# Run a Periodogram Across Full ZTF Sources

This notebook is an adaptation of the Nested Dask [tutorial for loading HiPSCat data](https://nested-dask.readthedocs.io/en/latest/tutorials/work_with_lsdb.html).

There we loaded a small subset of ZTF DR 14, and here we will try to load a full ZTF DR 20 and run a `light-curve` package periodogram across all of ZTF on epyc.

## Install dependencies for the notebook

The notebook requires `nested-dask` and few other packages to be installed.
- `lsdb` to load and join "object" (pointing) and "source" (detection) ZTF catalogs
- `aiohttp` is `lsdb`'s optional dependency to download the data via web
- `light-curve` to extract features from light curves
- `matplotlib` to plot the results

In [1]:
# Uncomment the following line to install nested-dask
# %pip install nested-dask

# Comment the following line to skip dependencies installation
#%pip install --quiet lsdb aiohttp light-curve matplotlib

In [2]:
#%pip install --quiet git+https://github.com/astronomy-commons/lsdb.git

In [3]:
import dask.array
import dask.distributed
import light_curve as licu
import matplotlib.pyplot as plt
import nested_pandas as npd
import numpy as np
import pandas as pd
from dask_expr import from_legacy_dataframe
from lsdb import read_hats
from matplotlib.colors import LogNorm
from nested_dask import NestedFrame
import dask, lsdb, nested_dask

import dask.dataframe as dd

In [4]:
from datetime import datetime

In [5]:
# Print Version Info
print(f"LSDB verion: {lsdb.__version__}")
print(f"Nested-Dask verion: {nested_dask.__version__}")
print(f"Dask verion: {dask.__version__}")

LSDB verion: 0.4.2
Nested-Dask verion: 0.3.0
Dask verion: 2024.10.0


# Configuration for this Particular Run

In [None]:
n_workers = 16 
memory_per_worker = 20 # in GB
threads_per_worker = 2 # We want 10 GB per worker thread
partition_chunk_size = 1000


Some additional setup for using Dask on epyc:

In [None]:
import dask
dask.config.set({
    'temporary-directory' :'/epyc/ssd/users/wbeebe/tmp',
    'distributed.comm.timeouts.connect': '1200s',
    'distributed.comm.timeouts.tcp': '1200s',
    #'dataframe_optimize':None,
    #'delayed_optimize':None,
    #'dataframe.shuffle.method': shuffle_method,
})

dask.config.set({"dataframe.shuffle-compression": 'Snappy'})



<dask.config.set at 0x7f1860529af0>

## Load ZTF DR14
For the demonstration purposes we use a light version of the ZTF DR14 catalog distributed by LINCC Frameworks, a half-degree circle around RA=180, Dec=10.
We load the data from HTTPS as two LSDB catalogs: objects (metadata catalog) and source (light curve catalog).

## Setup cone search
Here we use a cone search for the LSDB load to keep our data small

In [None]:
from lsdb.core.search import ConeSearch
# A tiny cone search
search_area = ConeSearch(ra=254, dec=35, radius_arcsec=4.0 * 3600)

In [None]:
catalogs_dir = "/data3/epyc/data3/hats/catalogs/ztf_dr14"


lsdb_object = read_hats(
    f"{catalogs_dir}/ztf_object",
    columns=["ra", "dec", "ps1_objid"],
    search_filter=search_area,
)
lsdb_source = read_hats(
    f"{catalogs_dir}/ztf_source",
    columns=["mjd", "ra", "dec", "mag", "magerr", "band", "ps1_objid", "catflags"],
    #search_filter=search_area,
)
lc_columns = ["mjd", "mag", "magerr", "band", "catflags"]

We need to merge these two catalogs to get the light curve data.
It is done with LSDB's `.join_nested()` method which would give us a new catalog with a nested frame of ZTF sources.
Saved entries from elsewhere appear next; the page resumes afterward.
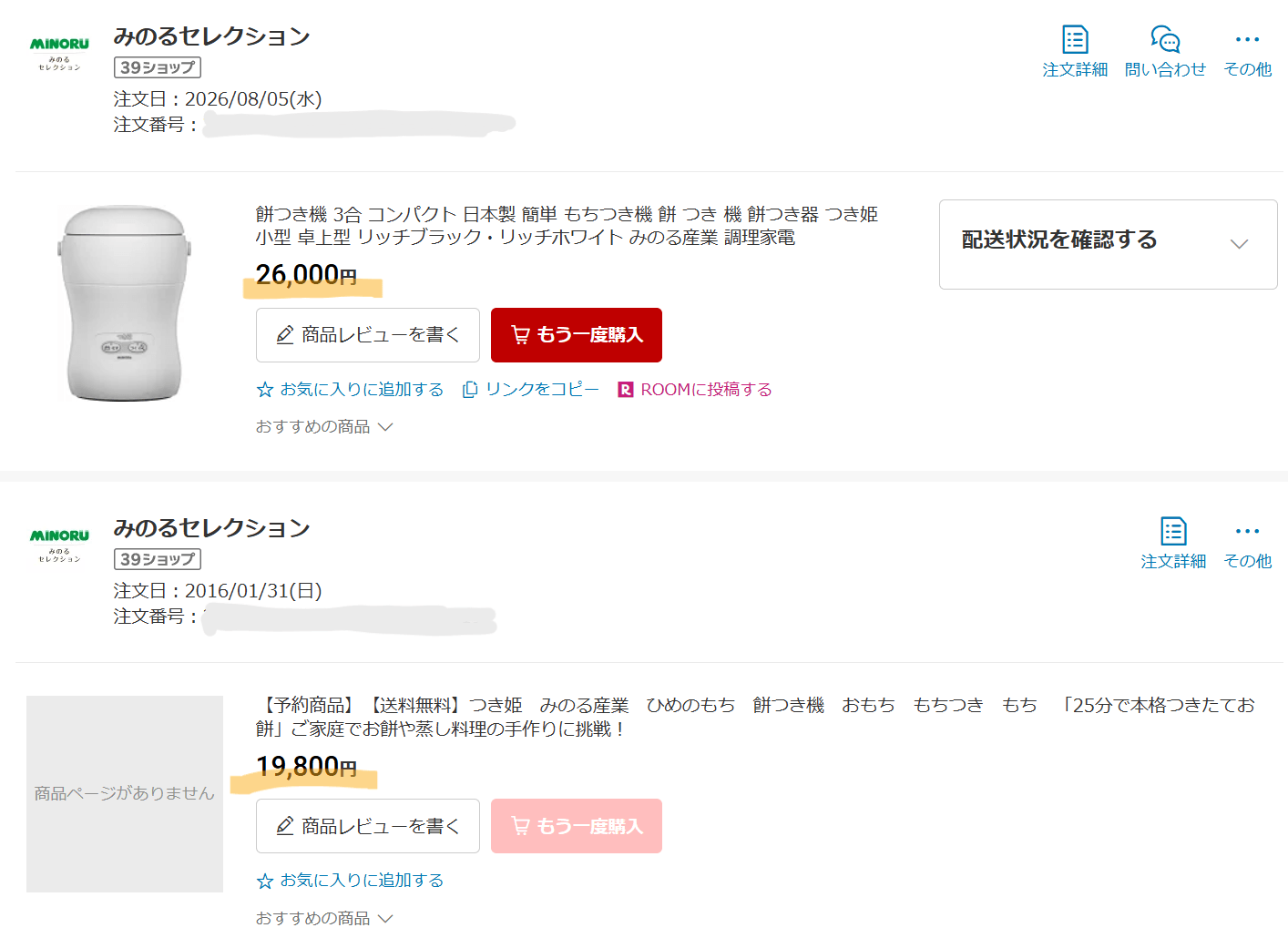
Task: Click star お気に入りに追加する for 19,800円 item
Action: pos(350,881)
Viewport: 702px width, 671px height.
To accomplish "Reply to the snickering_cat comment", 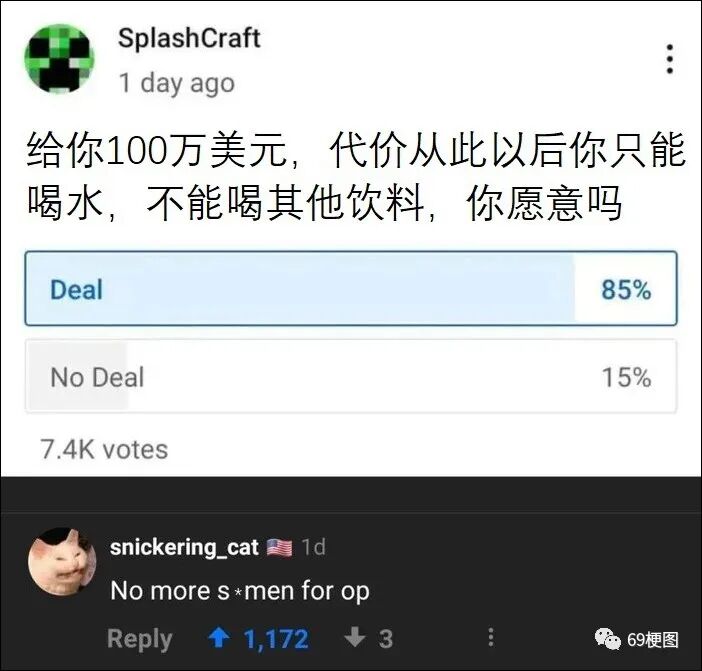I will pos(140,638).
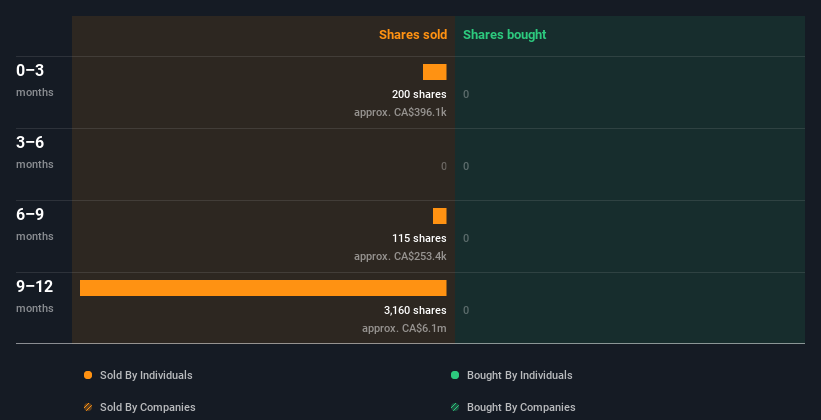
Task: Select the 0–3 months row label
Action: [30, 71]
For this tutorial we'll just use the underlying nested dataframe for the rest of the analysis rather than the LSDB catalog directly.

In [10]:
# Nesting Sources into Object
nested_ddf = lsdb_object.join_nested(lsdb_source, left_on="ps1_objid", right_on="ps1_objid", nested_column_name="lc")
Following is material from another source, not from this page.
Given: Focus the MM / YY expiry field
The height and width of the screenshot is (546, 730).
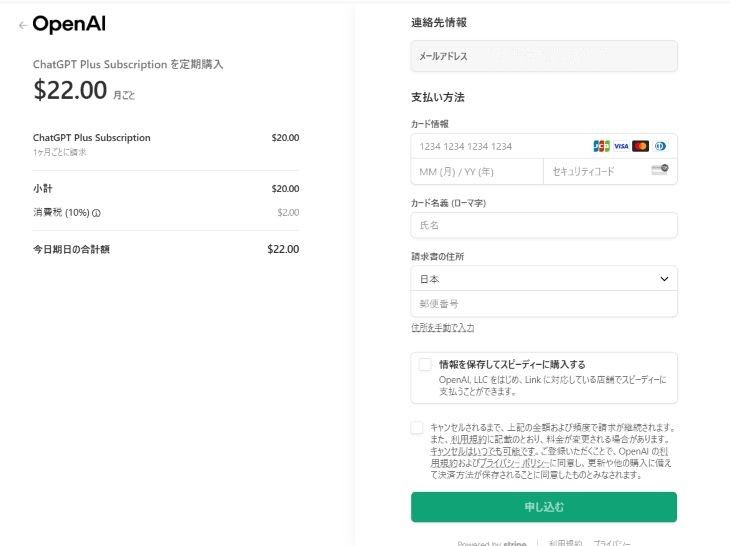Looking at the screenshot, I should (x=477, y=171).
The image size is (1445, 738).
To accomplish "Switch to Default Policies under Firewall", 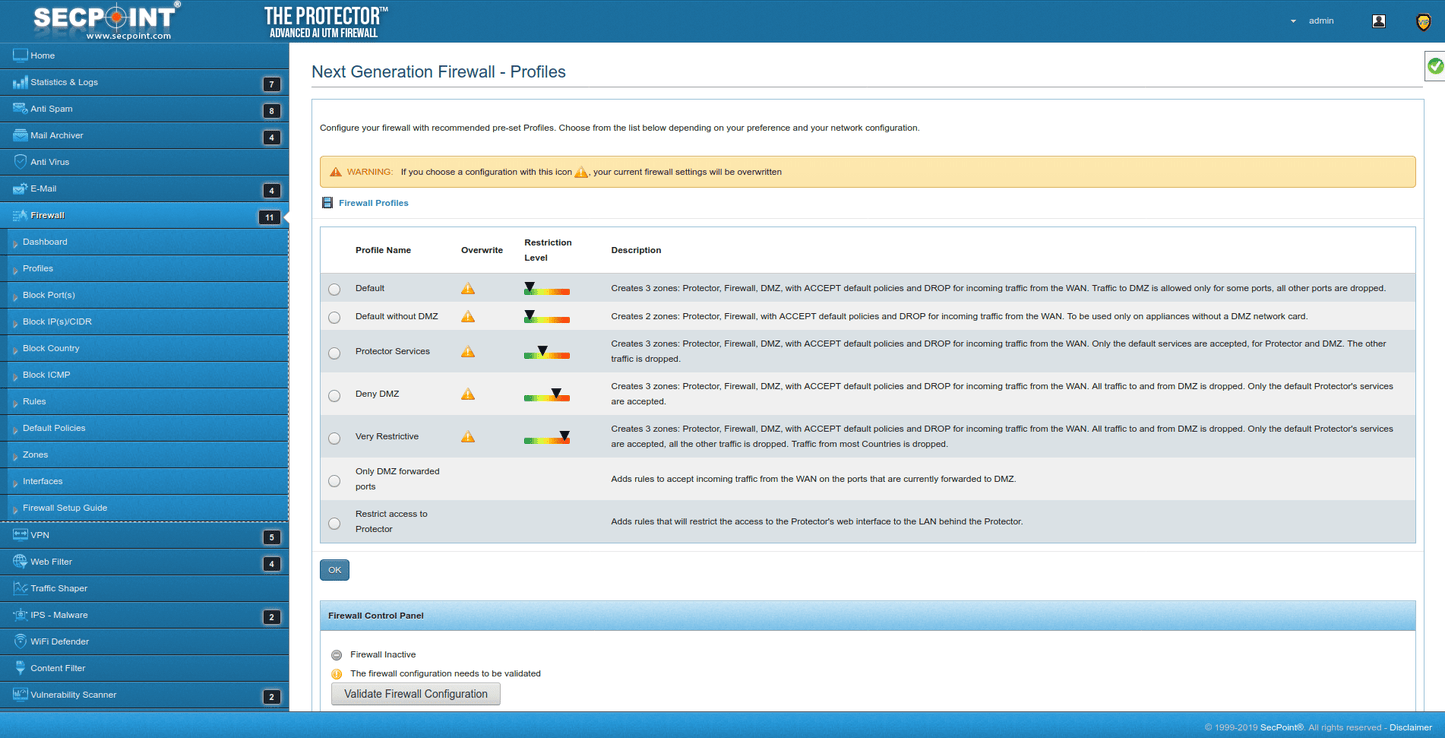I will (54, 428).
# TODO remove once have added LSDB wrappers for nested_dask (reduce, dropna, etc)
nested_ddf = nested_ddf._ddf



In [11]:
print(f"# of partitions: {nested_ddf.npartitions}")

# of partitions: 4178


## Convert LSDB joined catalog to `nested_dask.NestedFrame`

First, we plan the computation to convert the joined Dask DataFrame to a NestedFrame.

Now we filter our dataframe by the `catflags` column (0 flags correspond to the perfect observational conditions) and the `band` column to be equal to `r`.
After filtering the detections, we are going to count the number of detections per object and keep only those objects with more than 10 detections.

In [12]:
r_band = nested_ddf.query("lc.catflags == 0 and lc.band == 'r'")
nobs = r_band.reduce(np.size, "lc.mjd", meta={0: int}).rename(columns={0: "nobs"})
r_band = r_band[nobs["nobs"] > 10]
r_band

Unnamed: 0_level_0,ra,dec,ps1_objid,lc
npartitions=4178,Unnamed: 1_level_1,Unnamed: 2_level_1,Unnamed: 3_level_1,Unnamed: 4_level_1
594475150812905472,double[pyarrow],double[pyarrow],int64[pyarrow],"nested<mjd: [double], ra: [double], dec: [double], mag: [float], magerr: [float], band: [string], catflags: [int16]>"
594756625789616128,...,...,...,...
...,...,...,...,...
2305772640469516288,...,...,...,...
2305843009213693952,...,...,...,...


Later we are going to extract features, so we need to prepare light-curve data to be in the same float format.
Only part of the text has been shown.